Pflichtteilsergänzungsanspruch: Die 10-Jahres-Frist

Der Pflichtteilsergänzungsanspruch soll den Berechtigten (hier: den Adoptivsohn) schützen – und zwar vor „böslichen“ Schenkungen. Das Gesetz sieht aber vor, dass der Pflichtteilsergänzungsanspruch sich mit jedem Jahr, das vergeht, um 10 % reduziert (sog. pro-rata-Regelung), d.h., nach zehn Jahren erlischt dieser Anspruch (§ 2325 Abs. 3 BGB). Der Gesetzgeber geht grundsätzlich davon aus, dass nach zehn Jahren keine Benachteiligungsabsicht mehr gegeben ist.
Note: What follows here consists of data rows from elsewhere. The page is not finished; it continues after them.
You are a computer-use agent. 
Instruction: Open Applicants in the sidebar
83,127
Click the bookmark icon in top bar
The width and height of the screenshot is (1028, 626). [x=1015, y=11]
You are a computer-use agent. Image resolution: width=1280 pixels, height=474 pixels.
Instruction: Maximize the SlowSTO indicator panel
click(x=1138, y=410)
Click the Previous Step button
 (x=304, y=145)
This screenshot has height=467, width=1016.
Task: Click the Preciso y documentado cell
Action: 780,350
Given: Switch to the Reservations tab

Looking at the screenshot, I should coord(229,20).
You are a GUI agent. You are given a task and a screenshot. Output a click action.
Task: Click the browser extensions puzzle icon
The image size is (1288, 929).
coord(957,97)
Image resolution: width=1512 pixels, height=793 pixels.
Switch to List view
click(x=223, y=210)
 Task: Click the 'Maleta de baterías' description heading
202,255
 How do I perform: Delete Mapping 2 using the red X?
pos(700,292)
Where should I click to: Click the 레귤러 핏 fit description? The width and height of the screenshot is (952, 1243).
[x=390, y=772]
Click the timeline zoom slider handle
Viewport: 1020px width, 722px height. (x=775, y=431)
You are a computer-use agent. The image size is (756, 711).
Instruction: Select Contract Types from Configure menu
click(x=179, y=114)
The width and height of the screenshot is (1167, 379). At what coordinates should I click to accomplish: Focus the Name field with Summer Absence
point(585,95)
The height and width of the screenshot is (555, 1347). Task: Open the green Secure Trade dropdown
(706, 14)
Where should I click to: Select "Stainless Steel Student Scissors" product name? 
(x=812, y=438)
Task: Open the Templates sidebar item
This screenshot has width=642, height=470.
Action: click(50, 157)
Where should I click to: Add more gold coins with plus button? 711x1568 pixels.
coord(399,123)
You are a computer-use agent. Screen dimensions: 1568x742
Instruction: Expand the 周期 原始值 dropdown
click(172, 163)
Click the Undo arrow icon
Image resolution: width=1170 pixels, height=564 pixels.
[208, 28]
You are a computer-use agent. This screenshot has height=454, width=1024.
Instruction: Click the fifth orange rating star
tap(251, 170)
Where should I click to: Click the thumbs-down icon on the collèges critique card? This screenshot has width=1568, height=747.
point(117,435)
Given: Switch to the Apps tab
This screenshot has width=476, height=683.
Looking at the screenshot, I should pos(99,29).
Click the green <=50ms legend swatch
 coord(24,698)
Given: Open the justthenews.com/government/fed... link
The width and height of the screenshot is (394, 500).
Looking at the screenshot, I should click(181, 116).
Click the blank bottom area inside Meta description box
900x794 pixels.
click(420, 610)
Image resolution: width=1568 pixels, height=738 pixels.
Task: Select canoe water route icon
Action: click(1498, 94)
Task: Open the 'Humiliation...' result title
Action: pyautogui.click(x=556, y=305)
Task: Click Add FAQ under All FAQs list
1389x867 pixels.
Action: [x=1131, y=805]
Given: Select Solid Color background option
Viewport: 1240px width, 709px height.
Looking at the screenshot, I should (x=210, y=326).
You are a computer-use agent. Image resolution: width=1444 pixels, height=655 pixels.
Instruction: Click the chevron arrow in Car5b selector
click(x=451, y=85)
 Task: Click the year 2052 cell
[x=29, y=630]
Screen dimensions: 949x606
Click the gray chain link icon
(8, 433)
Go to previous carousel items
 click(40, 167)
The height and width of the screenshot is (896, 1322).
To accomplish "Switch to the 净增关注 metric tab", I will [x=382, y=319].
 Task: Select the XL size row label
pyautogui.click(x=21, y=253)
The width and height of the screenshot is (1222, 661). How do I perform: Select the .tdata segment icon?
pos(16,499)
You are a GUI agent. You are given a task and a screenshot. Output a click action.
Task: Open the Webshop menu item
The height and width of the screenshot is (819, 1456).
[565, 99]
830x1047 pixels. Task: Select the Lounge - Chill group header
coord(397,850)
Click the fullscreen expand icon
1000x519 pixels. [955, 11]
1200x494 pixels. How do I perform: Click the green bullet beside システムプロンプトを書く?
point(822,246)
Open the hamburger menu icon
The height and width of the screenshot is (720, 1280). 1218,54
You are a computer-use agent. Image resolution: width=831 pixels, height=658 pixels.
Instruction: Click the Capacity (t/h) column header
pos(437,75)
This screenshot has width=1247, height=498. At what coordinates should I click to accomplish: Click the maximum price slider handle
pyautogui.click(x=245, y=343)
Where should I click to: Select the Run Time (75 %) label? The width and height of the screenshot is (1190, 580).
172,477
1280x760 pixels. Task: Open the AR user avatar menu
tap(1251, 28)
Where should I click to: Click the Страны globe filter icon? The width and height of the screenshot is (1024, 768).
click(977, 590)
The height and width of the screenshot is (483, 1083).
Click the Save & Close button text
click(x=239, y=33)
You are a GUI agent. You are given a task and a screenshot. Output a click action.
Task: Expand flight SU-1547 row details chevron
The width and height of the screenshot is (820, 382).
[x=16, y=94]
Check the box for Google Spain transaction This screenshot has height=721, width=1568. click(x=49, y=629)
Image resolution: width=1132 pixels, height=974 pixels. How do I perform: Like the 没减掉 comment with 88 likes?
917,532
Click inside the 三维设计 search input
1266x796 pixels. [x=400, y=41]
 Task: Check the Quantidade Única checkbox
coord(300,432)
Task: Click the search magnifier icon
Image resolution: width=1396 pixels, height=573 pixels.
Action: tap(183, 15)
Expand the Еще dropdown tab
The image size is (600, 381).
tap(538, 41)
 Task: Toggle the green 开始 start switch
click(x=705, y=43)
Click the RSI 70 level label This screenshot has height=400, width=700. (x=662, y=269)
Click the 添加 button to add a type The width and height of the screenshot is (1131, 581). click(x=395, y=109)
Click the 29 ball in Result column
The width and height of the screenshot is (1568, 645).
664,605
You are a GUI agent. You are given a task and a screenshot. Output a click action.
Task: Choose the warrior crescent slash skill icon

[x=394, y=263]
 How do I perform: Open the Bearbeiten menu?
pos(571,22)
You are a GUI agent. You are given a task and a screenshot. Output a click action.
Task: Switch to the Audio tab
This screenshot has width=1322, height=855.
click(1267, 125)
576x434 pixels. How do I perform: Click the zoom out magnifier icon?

Maßgeblich bei Immobilienkaufverträgen ist der Zeitpunkt der Eigentumsumschreibung, d.h. wenn der Erwerber im Grundbuch als Eigentümer eingetragen wird (BGH vom 02.12.1987 – IVa ZR 149/86).

Es stellt sich aber immer die Frage, ob diese 10-Jahres-Frist überhaupt wirklich zu laufen begonnen hat (mit dem Effekt der Reduzierung des Anspruches um 10% pro Jahr). Bei Schenkungen unter Ehegatten wird die Frage vom Gesetz beantwortet: Dort beginnt die Frist erst mit Auflösung der Ehe (§ 2325 Abs. 3 Satz 3 BGB). Der Schachzug, eine Immobilie auf den Ehegatten zu übertragen, um „böse“ Kinder auszubooten, funktioniert also nicht.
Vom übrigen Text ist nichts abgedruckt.